==== Excerto da página

Os títulos que tem conquistado ajudam a que assim seja?
É sempre melhor trabalhar assim, mas essas coisas ajudam mais a quem lidera o clube. Se ganhamos, não é preciso mudar. Ainda assim, no desporto, muitas vezes olha-se só para os resultados. É injusto. Muitas das vezes não se vê o trabalho que foi feito até à bola bater no poste. No entanto, felizmente a bola tem batido no poste e entrado mais vezes. Isso vai-me mantendo cá. Nós vivemos de resultados e nem sempre aquilo que fazemos tem repercussões nos resultados. Mas se forem bons, claro que me querem cá.

Os adeptos também parecem gostar e querer, pelo menos no final dos jogos costumam cantar o seu nome…
Sim, às vezes acontece. Acho que reconhecem que aquilo que se faz é bem feito e que admiram a equipa, a forma como joga e eles próprios se envolvem no jogo. Eles conseguem ver que a equipa pode não ganhar, mas faz de tudo para o conseguir. O cantarem por mim acho que é por acreditarem naquilo que estamos a fazer. Sinto-me bem como é lógico. É sinal que gostam do que faço e que reconhecem. Sou bem tratado e sinto-me importante para o clube.

========

> [Perguntas a responder]
**a)** Segundo a entrevista, o que costumam fazer os adeptos no final dos jogos?
**b)** Copie o trecho da entrevista que começa nas palavras "Os títulos que" e pare depois das palavras "me querem cá.".
**c)** Prossiga com a entrevista a partir da última frase apresentada.

==== Extrato dos dados

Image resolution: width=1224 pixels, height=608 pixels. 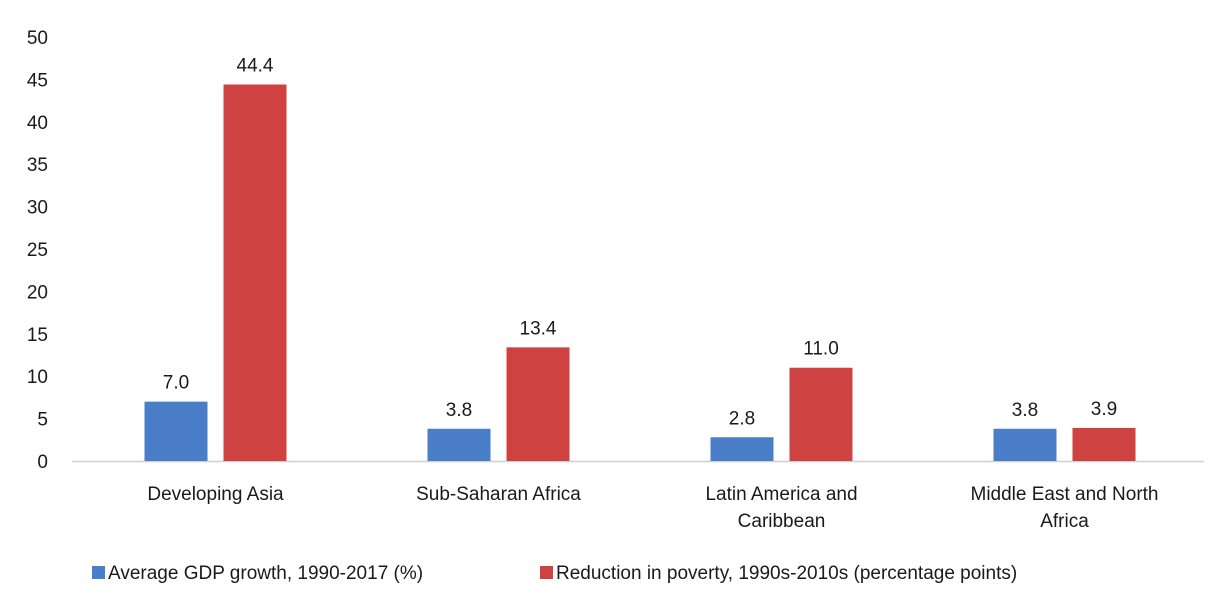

========

> [Lista de respostas]
**a)** Costumam cantar o nome do entrevistado.

**b)**
Os títulos que tem conquistado ajudam a que assim seja?
É sempre melhor trabalhar assim, mas essas coisas ajudam mais a quem lidera o clube. Se ganhamos, não é preciso mudar. Ainda assim, no desporto, muitas vezes olha-se só para os resultados. É injusto. Muitas das vezes não se vê o trabalho que foi feito até à bola bater no poste. No entanto, felizmente a bola tem batido no poste e entrado mais vezes. Isso vai-me mantendo cá. Nós vivemos de resultados e nem sempre aquilo que fazemos tem repercussões nos resultados. Mas se forem bons, claro que me querem cá.

**c)**
Chegou ao Sporting em 2012/2013 e foi campeão com recorde de pontos (75), no ano seguinte também ganhou o título. E, no terceiro ano, falou-se que os adversários já conheciam a maneira de jogar do Sporting. Já não havia o fator surpresa. Foi isso que fez com que falhassem o tricampeonato?
Não, acho que não. Por essa ordem de ideias, este ano, ao fim de cinco, os resultados não seriam bons. No primeiro ano talvez tenha havido essa surpresa, sobretudo na primeira volta do campeonato, mas depois ao fim de meia dúzia de jogos isso já não acontece.

Então porque é que o título nacional lhes ‘escapou’?
Por várias razões: saíram jogadores super importantes – o Divanei e o Deo – e os jogadores que chegaram não estavam habituados a este nível; o João Benedito lesionou-se com gravidade, tal como o Paulinho e o Marcelinho, o Alex estava com 34 anos e depois de épocas belíssimas; o Benfica apostou e fez um investimento grande no plantel – Juanjo, Chaguinha e Patias – com jogadores de muita qualidade que entraram para um clube que andava a perder. Tudo junto fez com que a época não fosse a melhor. Ainda assim, não fomos campeões, mas ganhámos a Supertaça e fomos terceiros na UEFA Futsal Cup. Na final do campeonato, perdemos um jogo nas grandes penalidades e de resto foram jogos muito equilibrados. Não acho que tenha sido uma época desastrosa, os títulos e a forma como fizemos o campeonato foi boa, mas ninguém ganha sempre.

De há dois anos para cá a equipa mudou muito. Hoje tem o plantel que quer?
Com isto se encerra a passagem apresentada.